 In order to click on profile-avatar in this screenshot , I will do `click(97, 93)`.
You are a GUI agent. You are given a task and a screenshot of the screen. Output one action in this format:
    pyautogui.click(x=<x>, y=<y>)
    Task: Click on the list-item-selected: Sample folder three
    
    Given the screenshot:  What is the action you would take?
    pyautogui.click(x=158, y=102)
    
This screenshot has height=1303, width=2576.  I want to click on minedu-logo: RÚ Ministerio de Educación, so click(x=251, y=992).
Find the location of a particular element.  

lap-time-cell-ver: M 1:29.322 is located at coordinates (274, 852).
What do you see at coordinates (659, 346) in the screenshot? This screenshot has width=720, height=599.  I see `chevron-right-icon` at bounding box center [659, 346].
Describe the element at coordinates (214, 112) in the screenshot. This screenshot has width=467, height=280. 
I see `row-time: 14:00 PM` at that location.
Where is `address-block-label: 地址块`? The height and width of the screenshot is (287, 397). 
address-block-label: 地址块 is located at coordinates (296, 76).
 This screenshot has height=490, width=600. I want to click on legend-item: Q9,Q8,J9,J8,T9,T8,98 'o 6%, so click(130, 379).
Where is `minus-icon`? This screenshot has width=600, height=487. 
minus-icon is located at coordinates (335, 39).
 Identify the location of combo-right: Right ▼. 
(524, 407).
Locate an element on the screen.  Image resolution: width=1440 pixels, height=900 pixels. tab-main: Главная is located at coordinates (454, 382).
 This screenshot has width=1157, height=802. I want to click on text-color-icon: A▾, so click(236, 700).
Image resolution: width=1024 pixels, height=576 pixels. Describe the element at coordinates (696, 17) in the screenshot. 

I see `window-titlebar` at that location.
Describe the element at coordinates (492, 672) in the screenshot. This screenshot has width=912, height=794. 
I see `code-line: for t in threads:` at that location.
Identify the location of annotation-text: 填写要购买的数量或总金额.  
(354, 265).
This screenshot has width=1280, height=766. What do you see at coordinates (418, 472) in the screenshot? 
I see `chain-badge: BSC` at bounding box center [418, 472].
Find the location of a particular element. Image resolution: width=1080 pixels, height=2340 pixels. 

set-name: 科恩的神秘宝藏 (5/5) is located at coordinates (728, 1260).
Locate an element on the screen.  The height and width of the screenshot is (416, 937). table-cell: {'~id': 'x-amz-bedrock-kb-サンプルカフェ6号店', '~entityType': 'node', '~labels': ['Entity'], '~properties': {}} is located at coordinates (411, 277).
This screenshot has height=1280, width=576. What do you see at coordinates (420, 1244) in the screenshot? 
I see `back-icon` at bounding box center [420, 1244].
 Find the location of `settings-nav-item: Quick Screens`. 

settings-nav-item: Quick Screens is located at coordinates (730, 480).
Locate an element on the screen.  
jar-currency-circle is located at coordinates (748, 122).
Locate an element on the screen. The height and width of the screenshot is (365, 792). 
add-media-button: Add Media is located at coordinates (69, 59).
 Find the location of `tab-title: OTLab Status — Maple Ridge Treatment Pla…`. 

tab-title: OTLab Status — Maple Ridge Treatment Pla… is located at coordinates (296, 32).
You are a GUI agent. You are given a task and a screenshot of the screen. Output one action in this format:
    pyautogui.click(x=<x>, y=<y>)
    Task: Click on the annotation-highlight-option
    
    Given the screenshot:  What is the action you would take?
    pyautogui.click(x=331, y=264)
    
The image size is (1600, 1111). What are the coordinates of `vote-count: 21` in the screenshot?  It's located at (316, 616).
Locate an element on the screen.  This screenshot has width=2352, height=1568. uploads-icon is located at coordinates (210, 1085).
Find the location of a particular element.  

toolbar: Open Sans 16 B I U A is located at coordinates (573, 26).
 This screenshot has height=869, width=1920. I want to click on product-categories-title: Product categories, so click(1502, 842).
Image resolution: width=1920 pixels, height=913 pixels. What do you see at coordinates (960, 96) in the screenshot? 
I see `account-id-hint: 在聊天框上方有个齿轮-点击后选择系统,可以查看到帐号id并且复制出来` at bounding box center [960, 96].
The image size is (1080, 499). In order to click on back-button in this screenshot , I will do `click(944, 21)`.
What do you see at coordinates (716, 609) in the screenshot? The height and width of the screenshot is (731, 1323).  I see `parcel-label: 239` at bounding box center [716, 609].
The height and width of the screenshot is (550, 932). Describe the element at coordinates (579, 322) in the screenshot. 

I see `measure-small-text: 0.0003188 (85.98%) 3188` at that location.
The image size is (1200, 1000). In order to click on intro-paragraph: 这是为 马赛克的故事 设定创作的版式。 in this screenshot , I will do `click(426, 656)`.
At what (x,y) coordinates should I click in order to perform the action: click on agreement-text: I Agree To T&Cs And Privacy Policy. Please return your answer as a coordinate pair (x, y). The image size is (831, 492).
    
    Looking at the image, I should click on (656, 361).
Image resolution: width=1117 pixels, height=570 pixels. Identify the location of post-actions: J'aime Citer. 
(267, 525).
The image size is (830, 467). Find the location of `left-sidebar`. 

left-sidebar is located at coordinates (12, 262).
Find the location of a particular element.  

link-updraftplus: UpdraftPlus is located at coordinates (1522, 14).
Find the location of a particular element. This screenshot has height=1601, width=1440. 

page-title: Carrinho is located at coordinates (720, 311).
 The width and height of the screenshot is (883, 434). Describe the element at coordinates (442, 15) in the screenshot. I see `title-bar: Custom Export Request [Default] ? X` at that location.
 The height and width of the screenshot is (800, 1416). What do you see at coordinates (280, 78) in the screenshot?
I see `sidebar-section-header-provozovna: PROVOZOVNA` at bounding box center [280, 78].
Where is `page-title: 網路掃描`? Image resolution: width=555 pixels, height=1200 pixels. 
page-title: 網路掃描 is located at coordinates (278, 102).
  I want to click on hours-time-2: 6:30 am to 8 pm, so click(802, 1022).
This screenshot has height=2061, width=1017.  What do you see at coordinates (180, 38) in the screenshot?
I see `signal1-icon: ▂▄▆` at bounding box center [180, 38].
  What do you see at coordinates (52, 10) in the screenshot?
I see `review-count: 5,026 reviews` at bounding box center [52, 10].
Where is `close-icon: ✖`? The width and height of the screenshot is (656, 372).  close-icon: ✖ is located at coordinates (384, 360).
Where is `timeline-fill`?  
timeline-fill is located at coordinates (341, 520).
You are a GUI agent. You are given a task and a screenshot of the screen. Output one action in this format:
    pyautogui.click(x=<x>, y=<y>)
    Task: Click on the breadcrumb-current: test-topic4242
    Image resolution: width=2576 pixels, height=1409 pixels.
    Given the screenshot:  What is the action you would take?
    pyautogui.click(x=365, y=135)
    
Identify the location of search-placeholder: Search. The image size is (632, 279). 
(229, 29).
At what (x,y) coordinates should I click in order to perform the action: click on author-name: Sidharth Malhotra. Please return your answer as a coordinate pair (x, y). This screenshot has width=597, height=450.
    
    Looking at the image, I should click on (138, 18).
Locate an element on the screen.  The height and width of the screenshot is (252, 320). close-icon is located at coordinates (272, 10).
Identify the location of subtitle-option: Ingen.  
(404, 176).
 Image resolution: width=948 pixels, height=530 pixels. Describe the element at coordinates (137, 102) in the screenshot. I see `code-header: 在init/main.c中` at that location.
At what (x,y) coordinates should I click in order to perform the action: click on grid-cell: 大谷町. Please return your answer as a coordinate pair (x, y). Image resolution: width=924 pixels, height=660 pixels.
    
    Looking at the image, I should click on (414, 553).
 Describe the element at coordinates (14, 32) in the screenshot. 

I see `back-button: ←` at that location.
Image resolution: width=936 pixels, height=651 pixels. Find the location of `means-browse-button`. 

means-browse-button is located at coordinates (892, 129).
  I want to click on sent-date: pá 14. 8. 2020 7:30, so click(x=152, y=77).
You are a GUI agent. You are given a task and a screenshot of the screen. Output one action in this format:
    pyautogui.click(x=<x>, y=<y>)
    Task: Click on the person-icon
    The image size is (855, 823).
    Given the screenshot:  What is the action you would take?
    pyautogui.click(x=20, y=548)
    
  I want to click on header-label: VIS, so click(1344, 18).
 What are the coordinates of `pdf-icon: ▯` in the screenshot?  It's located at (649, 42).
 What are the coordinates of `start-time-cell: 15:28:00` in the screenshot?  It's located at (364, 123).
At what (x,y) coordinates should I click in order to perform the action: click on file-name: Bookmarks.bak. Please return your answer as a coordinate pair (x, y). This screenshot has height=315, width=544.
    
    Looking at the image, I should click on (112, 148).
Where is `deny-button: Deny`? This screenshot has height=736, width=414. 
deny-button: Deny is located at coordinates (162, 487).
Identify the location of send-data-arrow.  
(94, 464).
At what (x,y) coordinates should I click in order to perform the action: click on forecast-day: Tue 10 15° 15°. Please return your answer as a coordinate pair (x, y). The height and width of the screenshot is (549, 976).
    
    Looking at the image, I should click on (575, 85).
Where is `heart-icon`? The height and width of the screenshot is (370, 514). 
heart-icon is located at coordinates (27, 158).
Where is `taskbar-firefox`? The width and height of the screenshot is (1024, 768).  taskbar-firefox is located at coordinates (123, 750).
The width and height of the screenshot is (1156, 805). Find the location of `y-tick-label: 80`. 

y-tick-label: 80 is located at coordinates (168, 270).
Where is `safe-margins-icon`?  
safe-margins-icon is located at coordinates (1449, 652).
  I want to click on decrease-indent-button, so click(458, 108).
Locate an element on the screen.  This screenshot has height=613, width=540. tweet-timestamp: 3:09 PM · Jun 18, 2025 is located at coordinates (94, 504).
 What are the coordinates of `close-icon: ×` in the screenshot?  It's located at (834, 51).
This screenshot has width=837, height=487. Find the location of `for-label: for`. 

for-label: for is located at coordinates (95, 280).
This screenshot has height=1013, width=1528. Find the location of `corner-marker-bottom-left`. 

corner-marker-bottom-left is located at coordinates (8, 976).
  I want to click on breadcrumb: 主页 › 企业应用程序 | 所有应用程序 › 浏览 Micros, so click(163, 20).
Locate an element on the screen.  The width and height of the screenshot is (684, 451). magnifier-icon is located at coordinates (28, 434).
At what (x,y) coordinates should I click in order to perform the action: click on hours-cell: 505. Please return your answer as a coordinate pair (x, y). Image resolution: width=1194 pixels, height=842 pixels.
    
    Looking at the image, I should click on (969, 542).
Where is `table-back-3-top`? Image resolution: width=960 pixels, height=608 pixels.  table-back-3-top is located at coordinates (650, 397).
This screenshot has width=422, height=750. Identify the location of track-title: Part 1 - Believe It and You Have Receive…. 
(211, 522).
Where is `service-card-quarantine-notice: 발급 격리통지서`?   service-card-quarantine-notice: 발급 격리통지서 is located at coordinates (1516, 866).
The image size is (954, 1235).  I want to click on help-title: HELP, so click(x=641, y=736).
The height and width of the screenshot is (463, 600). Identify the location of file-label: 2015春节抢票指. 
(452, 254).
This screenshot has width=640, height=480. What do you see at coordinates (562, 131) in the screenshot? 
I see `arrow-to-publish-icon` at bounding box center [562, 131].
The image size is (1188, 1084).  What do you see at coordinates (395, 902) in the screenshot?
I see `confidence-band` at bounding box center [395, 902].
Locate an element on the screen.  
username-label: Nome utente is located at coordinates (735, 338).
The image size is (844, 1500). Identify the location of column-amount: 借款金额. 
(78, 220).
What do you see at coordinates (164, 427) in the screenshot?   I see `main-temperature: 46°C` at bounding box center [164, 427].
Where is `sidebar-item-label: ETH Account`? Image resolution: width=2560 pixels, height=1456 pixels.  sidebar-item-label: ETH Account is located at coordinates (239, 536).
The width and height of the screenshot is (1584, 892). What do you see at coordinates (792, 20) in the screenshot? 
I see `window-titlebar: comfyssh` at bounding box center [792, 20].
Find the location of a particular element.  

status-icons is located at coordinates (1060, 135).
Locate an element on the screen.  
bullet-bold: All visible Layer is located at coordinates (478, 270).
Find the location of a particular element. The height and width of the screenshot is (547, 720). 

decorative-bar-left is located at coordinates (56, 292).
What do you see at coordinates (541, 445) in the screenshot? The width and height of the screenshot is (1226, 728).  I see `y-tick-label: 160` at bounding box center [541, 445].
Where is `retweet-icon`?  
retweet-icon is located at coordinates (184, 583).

==*==

Reproduce the records above verbatim, beginning with the line that contains "is (287, 397)." and continuing through the line that contains "(354, 265).".

Where is `address-block-label: 地址块`? The height and width of the screenshot is (287, 397). 
address-block-label: 地址块 is located at coordinates (296, 76).
 This screenshot has height=490, width=600. I want to click on legend-item: Q9,Q8,J9,J8,T9,T8,98 'o 6%, so click(130, 379).
Where is `minus-icon`? This screenshot has width=600, height=487. 
minus-icon is located at coordinates (335, 39).
 Identify the location of combo-right: Right ▼. 
(524, 407).
Locate an element on the screen.  Image resolution: width=1440 pixels, height=900 pixels. tab-main: Главная is located at coordinates (454, 382).
 This screenshot has width=1157, height=802. I want to click on text-color-icon: A▾, so click(236, 700).
Image resolution: width=1024 pixels, height=576 pixels. Describe the element at coordinates (696, 17) in the screenshot. 

I see `window-titlebar` at that location.
Describe the element at coordinates (492, 672) in the screenshot. This screenshot has width=912, height=794. 
I see `code-line: for t in threads:` at that location.
Identify the location of annotation-text: 填写要购买的数量或总金额.  
(354, 265).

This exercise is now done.